INSTRUCTIONS FOR THE TASK:
Write down the entries exactly as they appear, everything from the line that contains "Task: Open キエトワンデー product title link" down to the line that contains "[x=886, y=196]", including both of those lines.
# start of MATERIALS PROVIDED
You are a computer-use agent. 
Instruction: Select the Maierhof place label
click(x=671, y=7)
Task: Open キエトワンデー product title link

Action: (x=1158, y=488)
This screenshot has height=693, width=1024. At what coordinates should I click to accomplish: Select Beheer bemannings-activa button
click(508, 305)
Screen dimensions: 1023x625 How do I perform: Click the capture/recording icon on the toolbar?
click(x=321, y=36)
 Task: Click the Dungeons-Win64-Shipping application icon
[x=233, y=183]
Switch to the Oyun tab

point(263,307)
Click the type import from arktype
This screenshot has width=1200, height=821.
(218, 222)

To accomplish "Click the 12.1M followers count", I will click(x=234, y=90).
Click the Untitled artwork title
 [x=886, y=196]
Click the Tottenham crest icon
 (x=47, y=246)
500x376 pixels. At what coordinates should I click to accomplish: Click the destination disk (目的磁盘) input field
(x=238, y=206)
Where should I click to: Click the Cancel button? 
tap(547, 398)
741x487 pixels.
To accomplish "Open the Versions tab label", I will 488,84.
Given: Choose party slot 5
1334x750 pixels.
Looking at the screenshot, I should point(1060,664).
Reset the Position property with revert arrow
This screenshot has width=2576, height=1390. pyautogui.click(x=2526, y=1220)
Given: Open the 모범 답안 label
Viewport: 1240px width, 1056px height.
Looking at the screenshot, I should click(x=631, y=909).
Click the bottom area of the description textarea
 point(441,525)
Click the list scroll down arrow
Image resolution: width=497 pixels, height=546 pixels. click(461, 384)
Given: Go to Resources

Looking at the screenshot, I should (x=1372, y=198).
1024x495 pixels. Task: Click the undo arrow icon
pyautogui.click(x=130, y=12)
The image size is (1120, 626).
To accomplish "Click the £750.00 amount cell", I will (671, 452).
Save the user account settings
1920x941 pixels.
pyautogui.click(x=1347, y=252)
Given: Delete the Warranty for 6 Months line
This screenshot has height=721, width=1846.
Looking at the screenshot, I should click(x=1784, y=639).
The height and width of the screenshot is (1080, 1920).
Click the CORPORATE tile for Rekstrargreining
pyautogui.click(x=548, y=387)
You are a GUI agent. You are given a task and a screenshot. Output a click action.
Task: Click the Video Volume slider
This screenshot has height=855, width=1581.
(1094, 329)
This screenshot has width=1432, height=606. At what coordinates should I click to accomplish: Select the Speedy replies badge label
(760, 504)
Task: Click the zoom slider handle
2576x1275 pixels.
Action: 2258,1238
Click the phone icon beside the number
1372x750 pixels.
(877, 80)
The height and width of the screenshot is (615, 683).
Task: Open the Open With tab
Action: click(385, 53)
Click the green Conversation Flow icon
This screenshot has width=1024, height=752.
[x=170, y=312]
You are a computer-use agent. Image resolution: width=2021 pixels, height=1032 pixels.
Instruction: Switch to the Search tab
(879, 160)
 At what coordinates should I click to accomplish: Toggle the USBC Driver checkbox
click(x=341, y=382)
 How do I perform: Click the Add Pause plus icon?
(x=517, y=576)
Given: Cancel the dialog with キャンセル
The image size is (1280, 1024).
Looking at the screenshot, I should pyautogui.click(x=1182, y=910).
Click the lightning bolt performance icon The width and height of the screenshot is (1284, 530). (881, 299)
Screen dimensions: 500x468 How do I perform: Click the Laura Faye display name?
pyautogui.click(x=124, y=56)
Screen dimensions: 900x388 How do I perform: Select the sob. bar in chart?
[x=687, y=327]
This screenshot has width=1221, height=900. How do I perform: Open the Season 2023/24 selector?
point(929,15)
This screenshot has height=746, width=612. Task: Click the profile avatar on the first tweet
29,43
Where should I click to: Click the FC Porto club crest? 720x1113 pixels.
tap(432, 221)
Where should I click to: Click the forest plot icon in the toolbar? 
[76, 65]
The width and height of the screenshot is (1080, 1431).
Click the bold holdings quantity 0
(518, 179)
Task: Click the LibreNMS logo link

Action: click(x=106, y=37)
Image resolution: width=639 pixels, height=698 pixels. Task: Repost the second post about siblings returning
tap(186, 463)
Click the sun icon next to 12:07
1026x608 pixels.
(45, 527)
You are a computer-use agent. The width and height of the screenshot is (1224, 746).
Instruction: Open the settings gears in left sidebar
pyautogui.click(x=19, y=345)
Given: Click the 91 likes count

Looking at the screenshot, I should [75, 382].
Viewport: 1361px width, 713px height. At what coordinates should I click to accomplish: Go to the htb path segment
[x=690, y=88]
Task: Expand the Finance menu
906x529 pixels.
# end of MATERIALS PROVIDED
FINISHED ANSWER:
Task: Open キエトワンデー product title link

Action: (x=1158, y=488)
This screenshot has height=693, width=1024. At what coordinates should I click to accomplish: Select Beheer bemannings-activa button
click(508, 305)
Screen dimensions: 1023x625 How do I perform: Click the capture/recording icon on the toolbar?
click(x=321, y=36)
 Task: Click the Dungeons-Win64-Shipping application icon
[x=233, y=183]
Switch to the Oyun tab

point(263,307)
Click the type import from arktype
This screenshot has width=1200, height=821.
(218, 222)

To accomplish "Click the 12.1M followers count", I will click(x=234, y=90).
Click the Untitled artwork title
 [x=886, y=196]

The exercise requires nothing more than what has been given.